-
1917'de basılan markens grøde** ile 1920'de nobel edebiyat ödülü kazanmış norveçli yazar knut hamsun'un en bilinen romanı. kulzos kitap topluluğu'nun haziran ayında belirlediği okunacaklar listesindeydi (kulzos kitap topluluğu/#148448). azıcık gecimeli de olsa okuyup bitirebildim.

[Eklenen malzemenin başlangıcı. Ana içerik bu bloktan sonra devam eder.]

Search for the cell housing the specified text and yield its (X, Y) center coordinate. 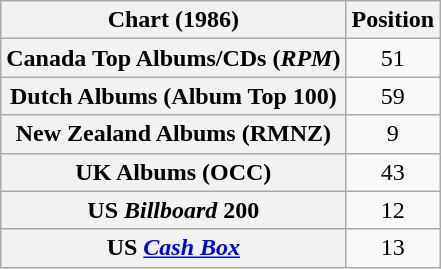
12 (393, 210)
UK Albums (OCC) (174, 172)
13 (393, 248)
Chart (1986) (174, 20)
43 (393, 172)
9 (393, 134)
US Billboard 200 (174, 210)
New Zealand Albums (RMNZ) (174, 134)
Position (393, 20)
59 (393, 96)
US Cash Box (174, 248)
51 (393, 58)
Dutch Albums (Album Top 100) (174, 96)
Canada Top Albums/CDs (RPM) (174, 58)
Find where the given text appears and provide that cell's center as (X, Y) coordinate. 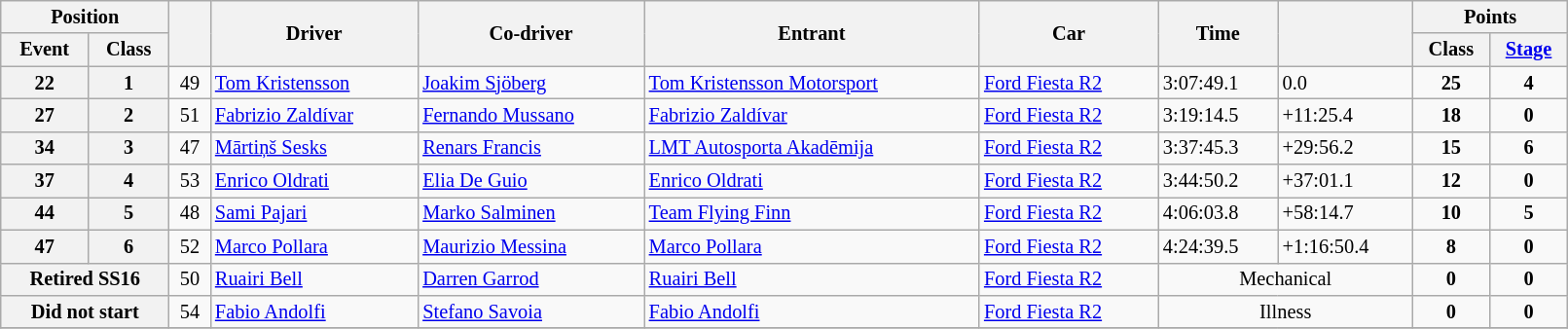
Time (1219, 33)
Maurizio Messina (530, 246)
4:06:03.8 (1219, 213)
+29:56.2 (1345, 148)
Tom Kristensson (313, 83)
18 (1450, 115)
Entrant (812, 33)
Event (45, 50)
+58:14.7 (1345, 213)
Mārtiņš Sesks (313, 148)
48 (190, 213)
44 (45, 213)
50 (190, 279)
51 (190, 115)
49 (190, 83)
Illness (1285, 311)
3:37:45.3 (1219, 148)
Stage (1528, 50)
+37:01.1 (1345, 181)
8 (1450, 246)
52 (190, 246)
3:19:14.5 (1219, 115)
3:44:50.2 (1219, 181)
Darren Garrod (530, 279)
3:07:49.1 (1219, 83)
Joakim Sjöberg (530, 83)
54 (190, 311)
53 (190, 181)
+1:16:50.4 (1345, 246)
27 (45, 115)
1 (128, 83)
Sami Pajari (313, 213)
Driver (313, 33)
Co-driver (530, 33)
22 (45, 83)
LMT Autosporta Akadēmija (812, 148)
Mechanical (1285, 279)
10 (1450, 213)
+11:25.4 (1345, 115)
2 (128, 115)
15 (1450, 148)
Position (86, 17)
Marko Salminen (530, 213)
Stefano Savoia (530, 311)
25 (1450, 83)
4:24:39.5 (1219, 246)
12 (1450, 181)
37 (45, 181)
0.0 (1345, 83)
Retired SS16 (86, 279)
34 (45, 148)
Points (1489, 17)
Tom Kristensson Motorsport (812, 83)
Elia De Guio (530, 181)
Did not start (86, 311)
Team Flying Finn (812, 213)
3 (128, 148)
Fernando Mussano (530, 115)
Renars Francis (530, 148)
Car (1069, 33)
Return [X, Y] of the center of cell containing provided text 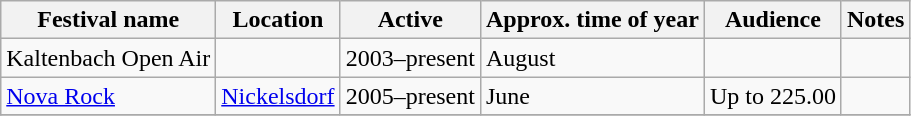
Nova Rock [108, 96]
Notes [875, 20]
Location [278, 20]
Active [410, 20]
2003–present [410, 58]
Nickelsdorf [278, 96]
June [592, 96]
Festival name [108, 20]
Approx. time of year [592, 20]
August [592, 58]
Kaltenbach Open Air [108, 58]
Audience [772, 20]
2005–present [410, 96]
Up to 225.00 [772, 96]
Output the [X, Y] coordinate of the center of the cell containing the given text.  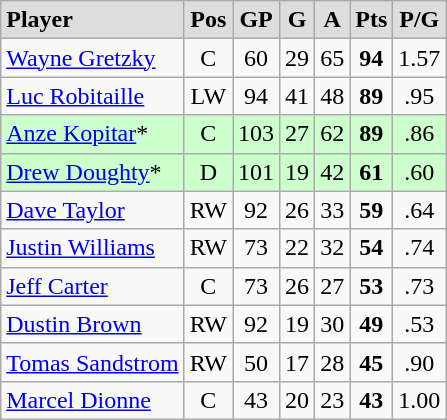
28 [332, 362]
23 [332, 400]
D [208, 172]
Justin Williams [92, 248]
103 [256, 134]
.86 [420, 134]
1.00 [420, 400]
.60 [420, 172]
62 [332, 134]
32 [332, 248]
A [332, 20]
17 [298, 362]
1.57 [420, 58]
42 [332, 172]
.95 [420, 96]
Player [92, 20]
Anze Kopitar* [92, 134]
Wayne Gretzky [92, 58]
Pos [208, 20]
48 [332, 96]
Marcel Dionne [92, 400]
Dave Taylor [92, 210]
54 [372, 248]
30 [332, 324]
.74 [420, 248]
LW [208, 96]
61 [372, 172]
.73 [420, 286]
53 [372, 286]
Drew Doughty* [92, 172]
29 [298, 58]
65 [332, 58]
20 [298, 400]
Jeff Carter [92, 286]
101 [256, 172]
59 [372, 210]
41 [298, 96]
60 [256, 58]
.90 [420, 362]
Tomas Sandstrom [92, 362]
.53 [420, 324]
Pts [372, 20]
Luc Robitaille [92, 96]
.64 [420, 210]
49 [372, 324]
P/G [420, 20]
22 [298, 248]
33 [332, 210]
GP [256, 20]
Dustin Brown [92, 324]
G [298, 20]
45 [372, 362]
50 [256, 362]
For the text-containing cell, return its midpoint in [x, y] coordinate format. 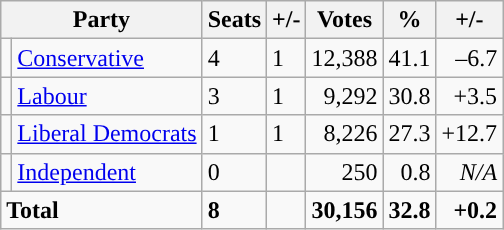
% [410, 20]
+12.7 [470, 134]
30.8 [410, 96]
Seats [234, 20]
Total [102, 210]
0.8 [410, 172]
Votes [344, 20]
12,388 [344, 58]
Party [102, 20]
–6.7 [470, 58]
9,292 [344, 96]
Labour [107, 96]
8 [234, 210]
27.3 [410, 134]
32.8 [410, 210]
Liberal Democrats [107, 134]
3 [234, 96]
+3.5 [470, 96]
250 [344, 172]
+0.2 [470, 210]
4 [234, 58]
8,226 [344, 134]
41.1 [410, 58]
Independent [107, 172]
0 [234, 172]
N/A [470, 172]
30,156 [344, 210]
Conservative [107, 58]
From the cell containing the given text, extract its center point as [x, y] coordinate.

öncelikle, romanın edebi yoğunluğundan ziyade, felsefi yoğunluğundan bahsetmek gerektiğini düşünüyorum. romanı çok sık duymuş ve okumayı hep ertelemiş biri olarak beklentim, romanın 3. tekil kişi olarak yazıldığı, açlığın fiziksel sonuçları üzerinden ilerlediği ve felsefi detaylarının yoğunlaştırılmadan, dönemin genel bir norveç entelektüel ortamı çerçevesi çizilerek anlatıldığı yönündeydi. henüz ilk sayfalarından bu beklentimin oldukça değiştiğini itiraf etmeliyim. roman, kendinden bahseden, çeviri, makale ve köşe yazısı yazarak hayatını devam ettirmeye çalışan, oldukça yoksul bir fularlıyı merkezine yerleştiriyor. eğer 1. tekil şahıs kullanımı oldukça yoğun olan hikayeleri sevmiyorsanız, açlık'ı da sevmezsiniz. ana karakterin çevresel betimlemelerden ziyade, çevresindeki insanları çözümlediği sayfalar zihin açıcı olsa da, benim gibi genel betimlemeleri seven okurlar için kendisini insan sarrafı olarak gören ana karakterden soğumaya neden oluyor. anlatım olarak hoşunuza gidiyor ama belli bir yerden sonra "sanki sen de çok bi' şeysin" diyebiliyorsunuz anlatıcıya*.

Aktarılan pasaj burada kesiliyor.